Assignment 1 >> Reproduce the passage on Hausner word for word from "Her primary influences" to "women and minorities.".
Assignment 2 >> Using the passage on Hausner, decide whether each statement agrees with it, answering yes or no and quoting the words that settle it: (a) Hausner entered the Filmacademy Vienna at 18. (b) Lovely Rita was Hausner's first film to compete for the Palme d'Or. (c) Hausner copied shots from Maya Deren in Hotel.

Source extract >>
It’s not unusual for Hausner’s films to feel like fairytales, albeit with more complicated or ambiguous dimensions. Lovely Rita, the director’s debut feature, is a misshapen Cinderella narrative in which a surly young girl babysits for meanspirited neighbours, is shunned at school, and entertains two equally unsuitable suitors. Hotel, in which the heroine takes a job as a receptionist in a remote mountain resort, from which her predecessor disappeared, is pitched somewhere between Alice in Wonderland and Bluebeard. In Lourdes, a wheelchair-using woman with multiple sclerosis makes a pilgrimage to the French town of the title hoping for a miracle.
“I wasn’t aware of it in the beginning but after a few films I realised,” says the writer-director. “By the time I made Lourdes I noted that all the characters in my film are set up like they are in a fairytale. They’re archetypes more than specific individuals. For example, in Lourdes, there’s a girl in a wheelchair and then her pretty helper and the handsome knight and then the old witch. And you find other archetypes in Little Joe.”
The female voice
Hausner is the daughter of Viennese painter Rudolf Hausner and the half sister of set designer and painter Xenia Hausner. She started writing and shooting short films at 16 and at 18 entered the Filmacademy Vienna.
“The rest of my family are visual artists, they are painters,” says Hausner. “My father and my mother and older sister. So I never wanted to become a painter. It’s a very lonely job, I felt.”
Hausner made her Cannes debut in 1999 with her mid-length graduate film Inter-View. She has subsequently returned to Un Certain Regard with Lovely Rita, Hotel and Amour Fou. Little Joe was her first film to compete for the Palme d'Or. Hausner's films are rather more playful and fun than some of the more austere output of her Austrian contemporaries – think Markus Schleinzer's Michael (2011), Stefan Ruzowitzky's The Counterfeiters (2007) and the collective works of Michael Haneke and Ulrich Seidl. Does she feel like an outlier?
“Well, yes I do. But it’s also interesting that my films are sometimes more successful abroad and I have a feeling the same is true for Haneke and for Seidl. They are both famous. And I think, by now, they are appreciated in Austria. But Austria is a difficult place for filmmaking. It’s not really appreciated as an art. Commercial films are everywhere.”
Her primary influences as a filmmaker are other women filmmakers: "The American experimental filmmaker Maya Deren from the 1940s. I was inspired by her work a lot. In my film Hotel there are several shots and cinematography moments that I copied from her because she was reinventing and inventing a lot of tricks about editing and cinematography. And how you confuse the audience. The next woman was Jane Campion. I remember when Sweetie, her first feature film, got into Cannes. And that was so rare that a young woman could enter the competition. And more than that the film was funny and cool and entertaining."
The business, she says, is finally changing for women and minorities.
“The number of men in the business has always been bigger than the number of women. And if this changes, the decision-making will change. I’m looking forward to it because I think the female voice is as interesting as the male voice. And I think we will get used to it. Working on Little Joe with the BFI [British Film Institute] we had certain quotas for including female talent and non-white talent and it was a very, very good experience. Because you find good people and you open your horizons.”

The data >>

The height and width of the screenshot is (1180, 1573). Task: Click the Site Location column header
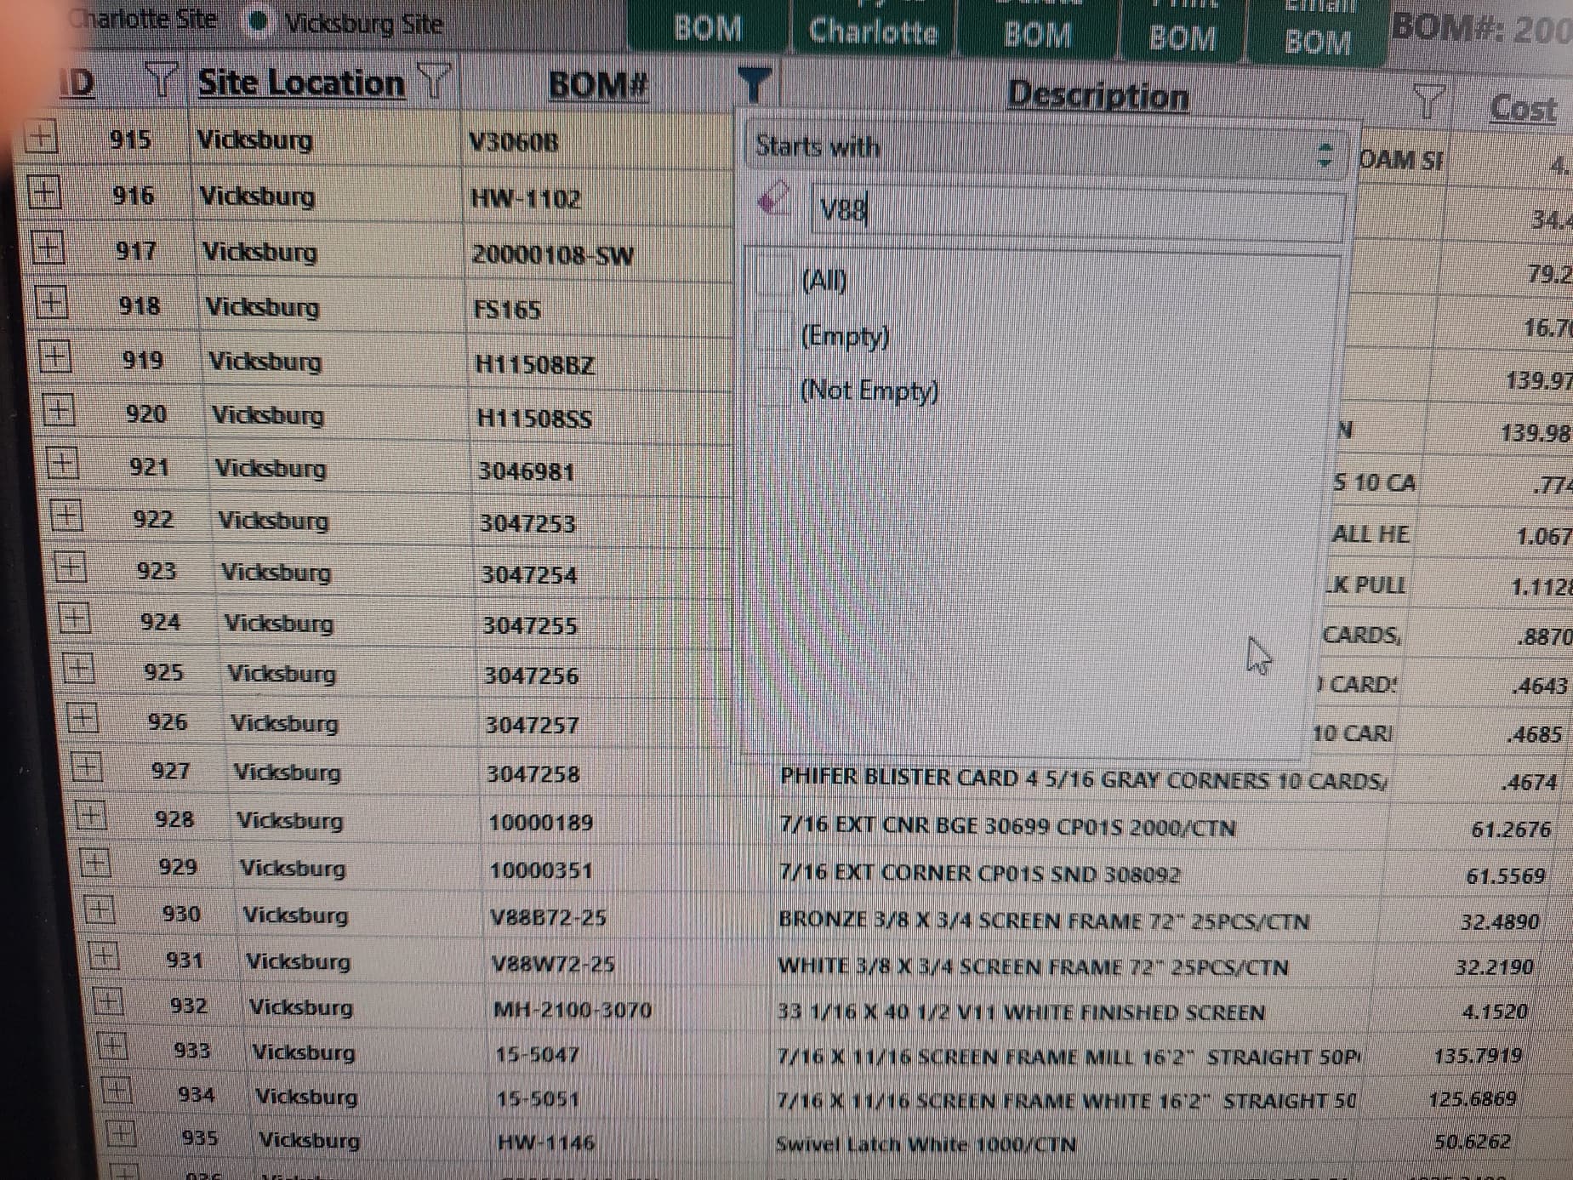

Answer box 1 >>
Her primary influences as a filmmaker are other women filmmakers: "The American experimental filmmaker Maya Deren from the 1940s. I was inspired by her work a lot. In my film Hotel there are several shots and cinematography moments that I copied from her because she was reinventing and inventing a lot of tricks about editing and cinematography. And how you confuse the audience. The next woman was Jane Campion. I remember when Sweetie, her first feature film, got into Cannes. And that was so rare that a young woman could enter the competition. And more than that the film was funny and cool and entertaining."
The business, she says, is finally changing for women and minorities.

Answer box 2 >>
(a) Yes: "at 18 entered the Filmacademy Vienna."
(b) No: "Little Joe was her first film to compete for the Palme d'Or."
(c) Yes: "In my film Hotel there are several shots and cinematography moments that I copied from her"